● **Work required**
Count the lines in the material below that contain the string "icon", treating uppercase and lowercase as different. Reply with the number alone.

□ □ □ □

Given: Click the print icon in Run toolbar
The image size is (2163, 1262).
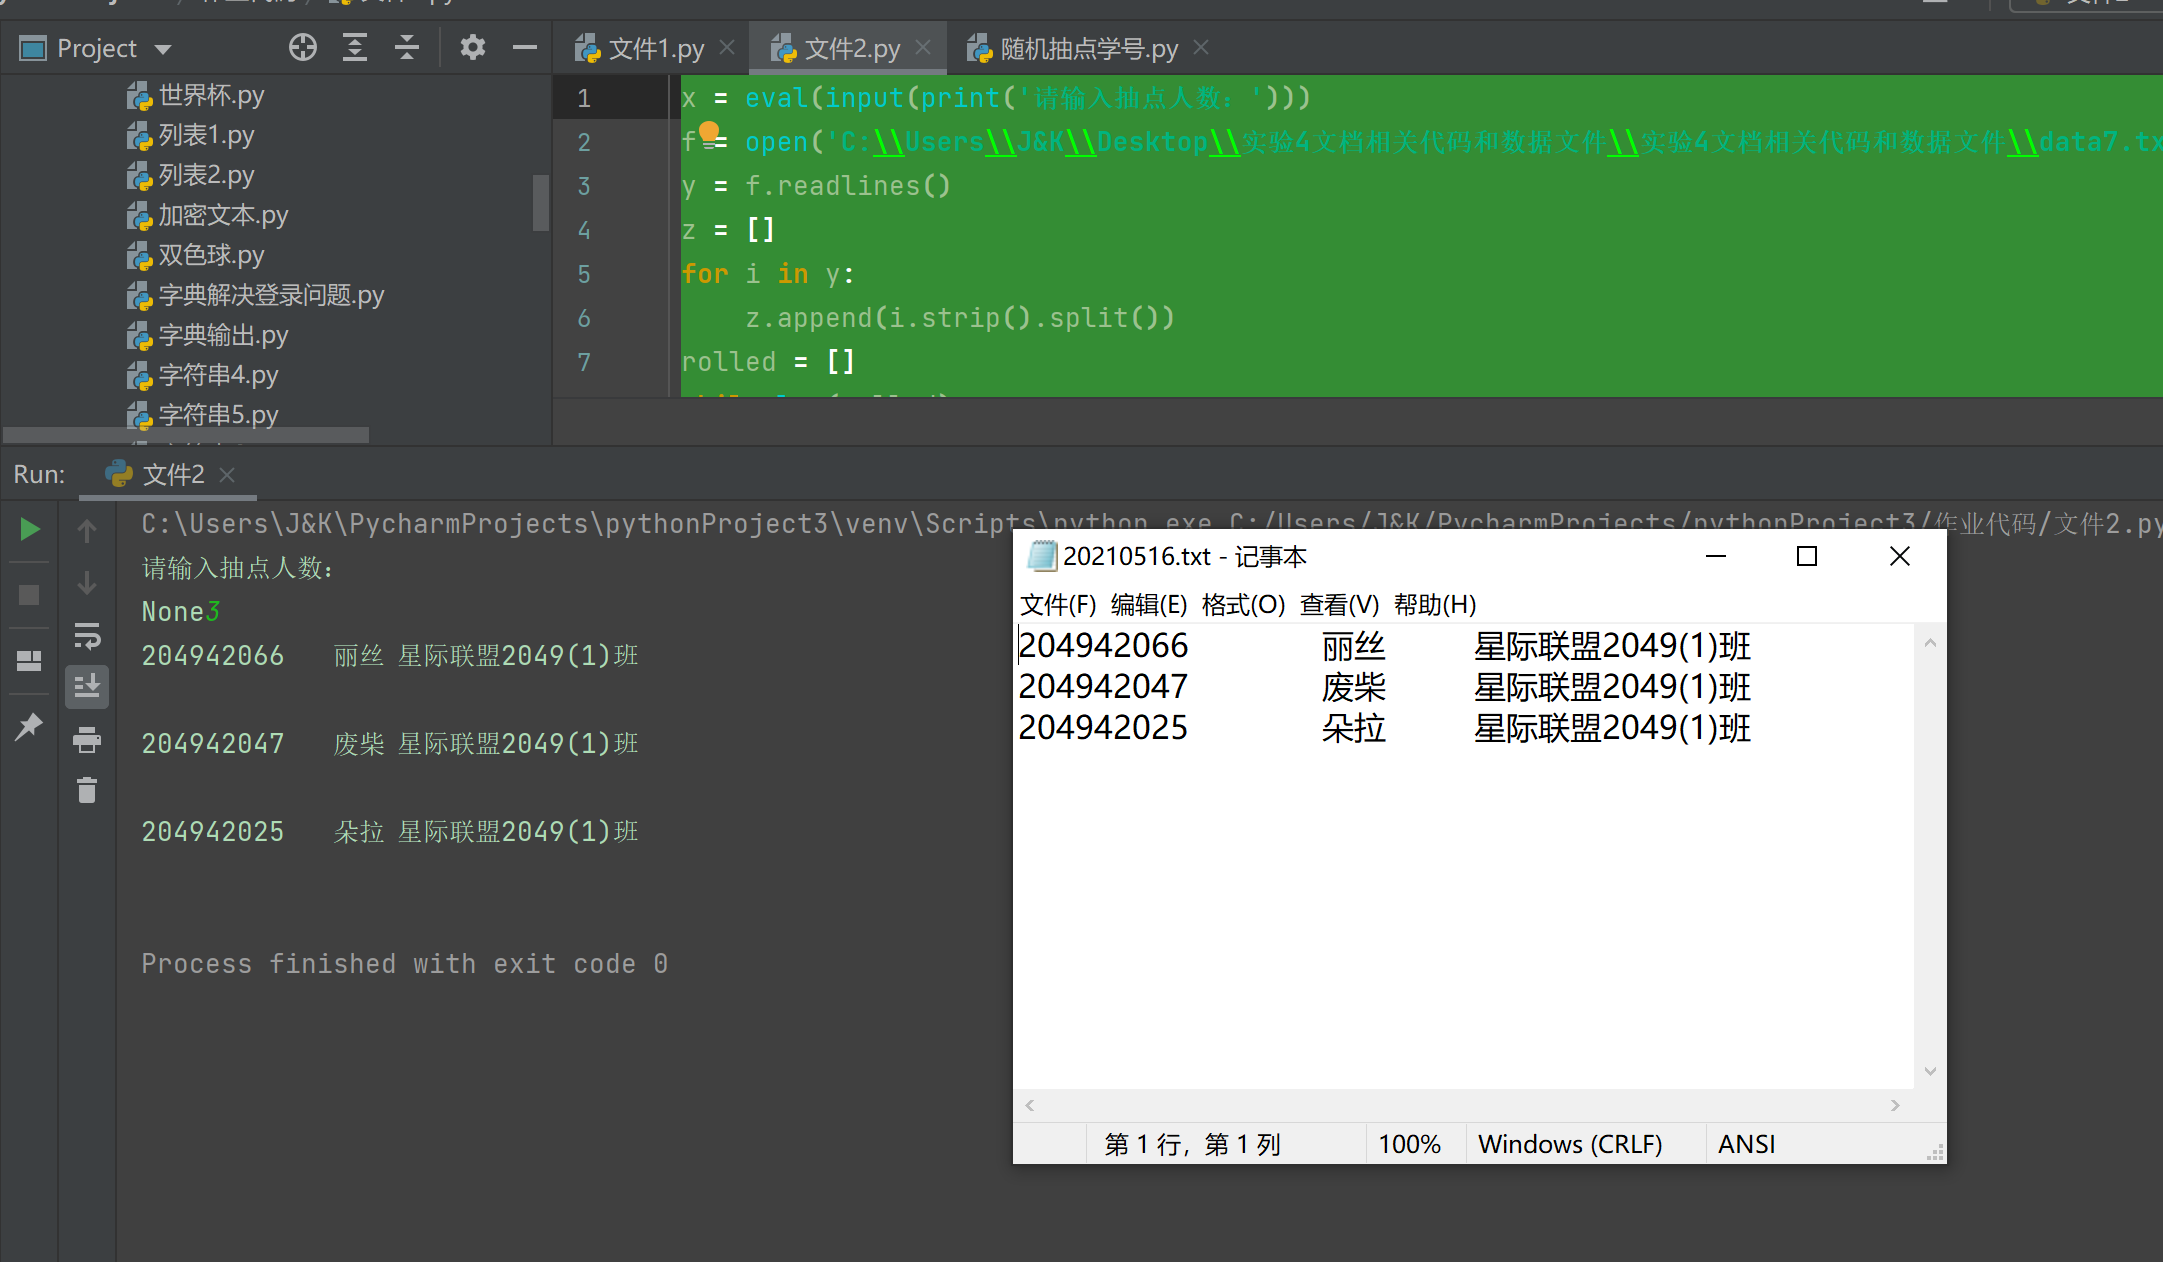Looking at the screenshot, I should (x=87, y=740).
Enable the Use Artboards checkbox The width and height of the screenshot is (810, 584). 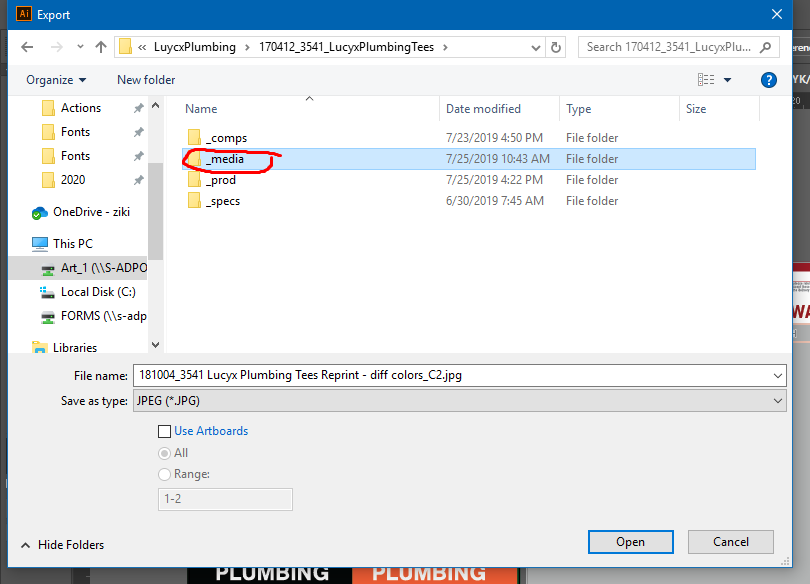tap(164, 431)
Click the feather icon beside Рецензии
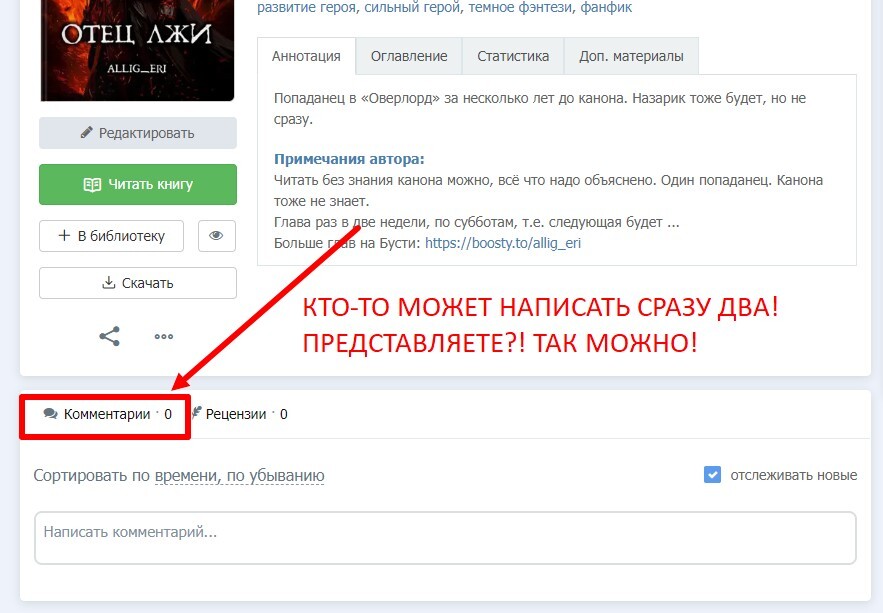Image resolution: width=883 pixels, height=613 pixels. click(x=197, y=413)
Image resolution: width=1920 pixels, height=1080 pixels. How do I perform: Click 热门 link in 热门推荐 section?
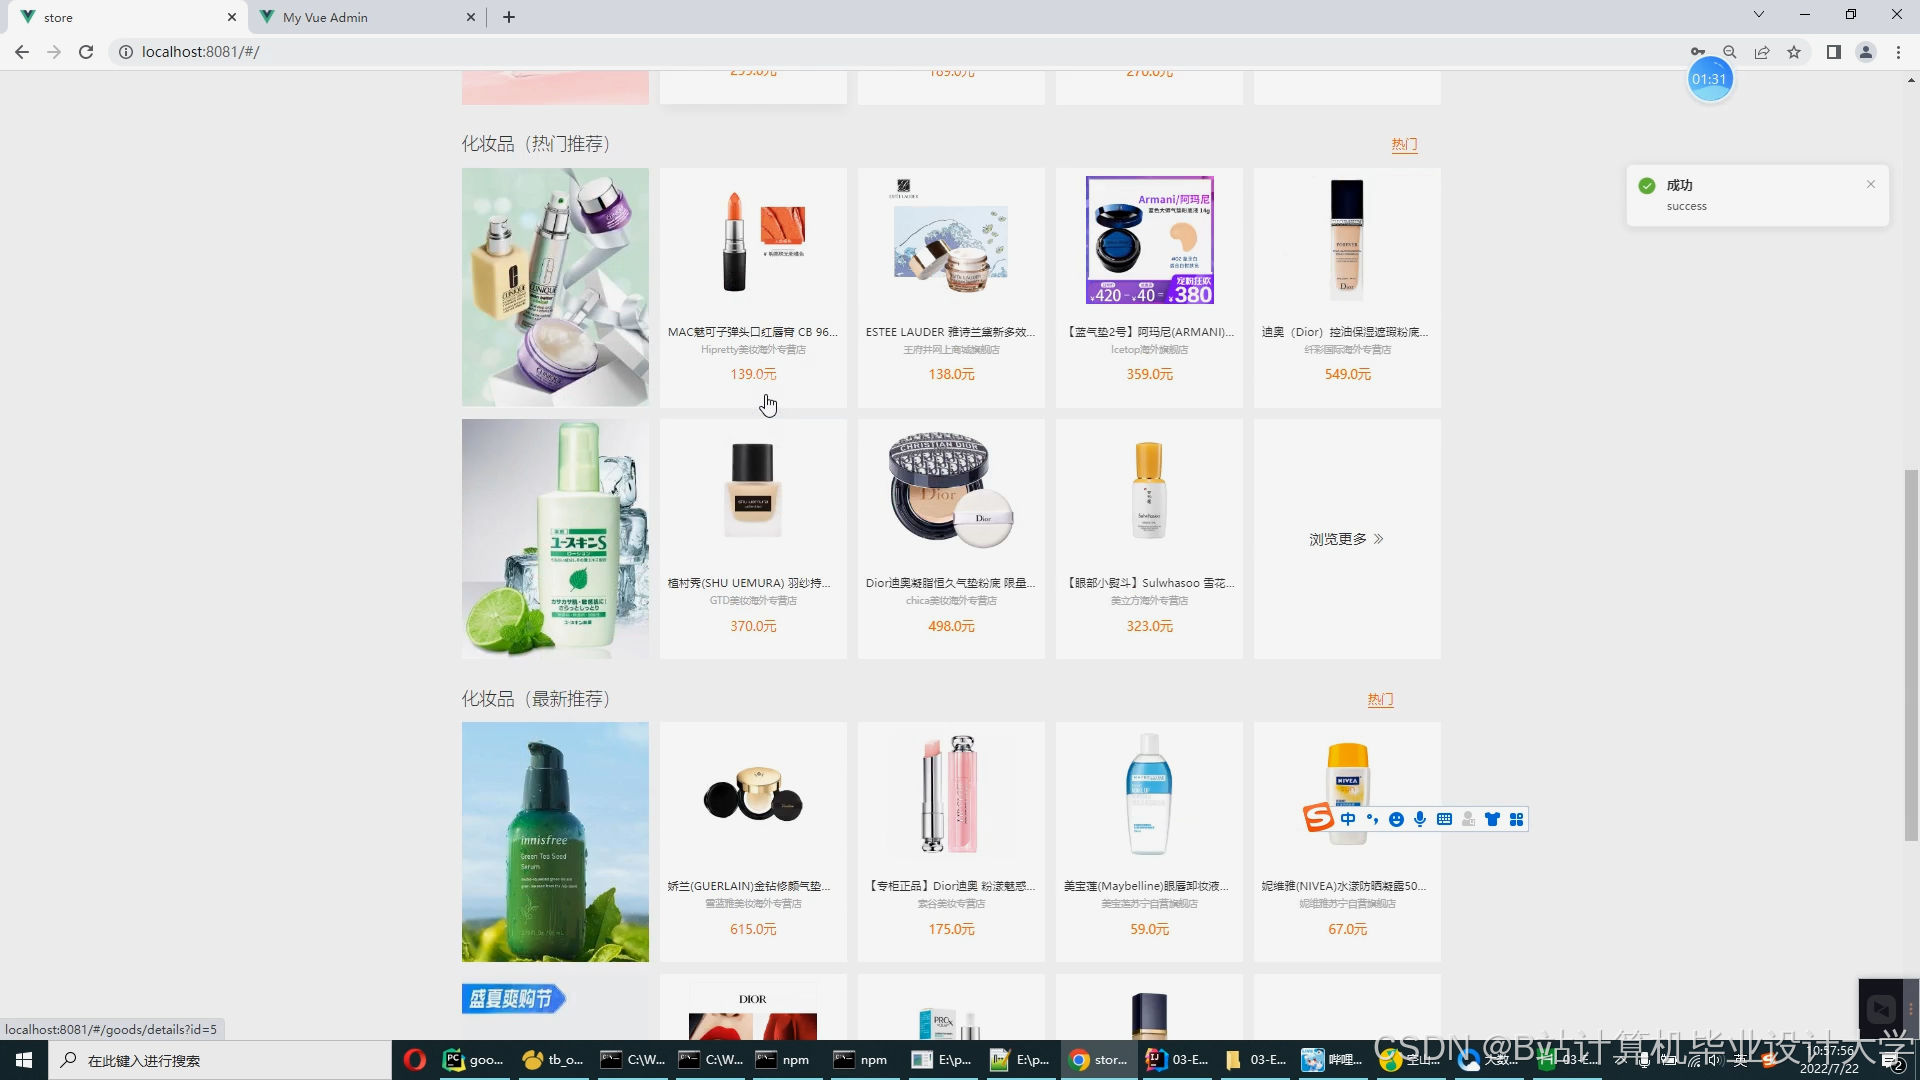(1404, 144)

□ □ □ □

● **Answer in full**
2